Parallèlement à cela, la récente révélation du contenu de la notice rouge d’Interpol apporte un éclairage sur le volet financier du dossier : Washington s’intéresse surtout à un transfert de 7,5 millions de dollars vers la Tunisie. Une opération que l’entourage de Chambers présente comme destinée à ses activités philanthropiques et sportives, notamment au profit du club de football tunisien de Bab Jedid.
Un virement international au cœur des soupçons
Selon les informations révélées par El País, la notice d’Interpol mentionne trois chefs d’accusation retenus par les autorités américaines : blanchiment d’argent, émeute et conspiration en vue de commettre une émeute. Le document fait également état de soupçons concernant le financement d’organisations opérant à Gaza et que Washington estime « susceptibles d’être liées au Hamas ».
Mais c’est le montant qui attire particulièrement l’attention en Tunisie. Selon Al Jazeera, Washington affirme que ces fonds auraient, in fine, servi à apporter un soutien financier au Hamas. L’acte d’accusation américain demeure toutefois sous scellés et les détails précis des griefs ne sont pas encore publics.
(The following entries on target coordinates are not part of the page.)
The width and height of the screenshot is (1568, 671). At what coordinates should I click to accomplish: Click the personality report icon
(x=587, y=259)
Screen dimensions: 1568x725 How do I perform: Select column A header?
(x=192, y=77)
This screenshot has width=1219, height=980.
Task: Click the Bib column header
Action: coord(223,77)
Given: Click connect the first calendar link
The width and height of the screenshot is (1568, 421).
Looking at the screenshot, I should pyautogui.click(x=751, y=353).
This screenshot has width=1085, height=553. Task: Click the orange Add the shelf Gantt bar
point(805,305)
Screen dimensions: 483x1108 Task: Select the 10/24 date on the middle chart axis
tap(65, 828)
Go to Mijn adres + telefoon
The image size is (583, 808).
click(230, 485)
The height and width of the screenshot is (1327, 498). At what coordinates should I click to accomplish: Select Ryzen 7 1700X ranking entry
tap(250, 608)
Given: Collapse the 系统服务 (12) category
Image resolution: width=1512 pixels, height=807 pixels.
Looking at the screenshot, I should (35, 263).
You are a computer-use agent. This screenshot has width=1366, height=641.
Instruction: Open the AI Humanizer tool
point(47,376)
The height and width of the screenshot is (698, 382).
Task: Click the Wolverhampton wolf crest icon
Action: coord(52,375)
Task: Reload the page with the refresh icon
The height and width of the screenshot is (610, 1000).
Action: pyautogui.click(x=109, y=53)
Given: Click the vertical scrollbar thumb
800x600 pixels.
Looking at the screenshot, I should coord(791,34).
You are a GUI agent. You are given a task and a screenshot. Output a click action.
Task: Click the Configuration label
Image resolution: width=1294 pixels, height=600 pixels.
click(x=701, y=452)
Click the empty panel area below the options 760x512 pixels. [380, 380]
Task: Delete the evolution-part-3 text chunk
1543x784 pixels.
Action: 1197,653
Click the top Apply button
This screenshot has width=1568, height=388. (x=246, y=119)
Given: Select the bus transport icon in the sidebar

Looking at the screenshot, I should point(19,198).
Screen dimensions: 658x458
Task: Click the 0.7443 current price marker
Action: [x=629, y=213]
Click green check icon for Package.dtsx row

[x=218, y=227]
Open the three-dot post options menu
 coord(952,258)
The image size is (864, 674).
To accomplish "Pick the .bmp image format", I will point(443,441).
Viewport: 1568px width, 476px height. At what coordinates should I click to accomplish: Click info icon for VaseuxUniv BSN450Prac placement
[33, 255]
La défense de Chambers conteste vigoureusement cette lecture. Son épouse, Stella Schnabel, affirme que l’argent provenait des fonds personnels de son mari et avait été transféré en Tunisie parce que le couple y résidait. Une partie aurait notamment servi à financer des activités philanthropiques et à soutenir le Club Africain. Elle évoque le règlement de dettes et d’arriérés de salaires du club (champion de Tunisie 2025-2026), mais aussi la reconstruction du centre d’entraînement et le développement de terrains destinés aux jeunes.
De la Tunisie à Gaza, une affaire à forte dimension politique
Le volet tunisien s’inscrit dans une affaire beaucoup plus large. Chambers a consacré plus d’un million de dollars à différents projets humanitaires à Gaza, selon son équipe juridique. Son entourage affirme que ces financements ont notamment permis de soutenir des initiatives liées à l’alimentation, à l’eau et aux soins médicaux.
C’est précisément cet engagement qui nourrit la défense politique du milliardaire américain. Ses avocats, parmi lesquels figure l’ancien juge espagnol Baltasar Garzón, soutiennent que les poursuites américaines constituent une forme de « persécution politique » liée aux positions ouvertement propalestiniennes de leur client, mais aussi de l’actuel gouvernement espagnol. Son épouse estime par ailleurs que son arrestation pourrait créer « un précédent terrifiant pour les personnes engagées dans le soutien humanitaire aux Palestiniens ».
L’Espagne doit désormais examiner la demande d’extradition américaine. La question de l’éventuel caractère politique des poursuites pourrait peser dans cette procédure. En attendant, la Tunisie se retrouve au centre d’un dossier international où se croisent argent, football, militantisme propalestinien et accusations de financement de la résistance.
Pour le Club Africain comme pour la Tunisie, l’enjeu est désormais de savoir si les 7,5 millions de dollars correspondent effectivement aux opérations philanthropiques revendiquées par Chambers ou si les enquêteurs américains disposent d’éléments supplémentaires, encore couverts par le secret de l’instruction.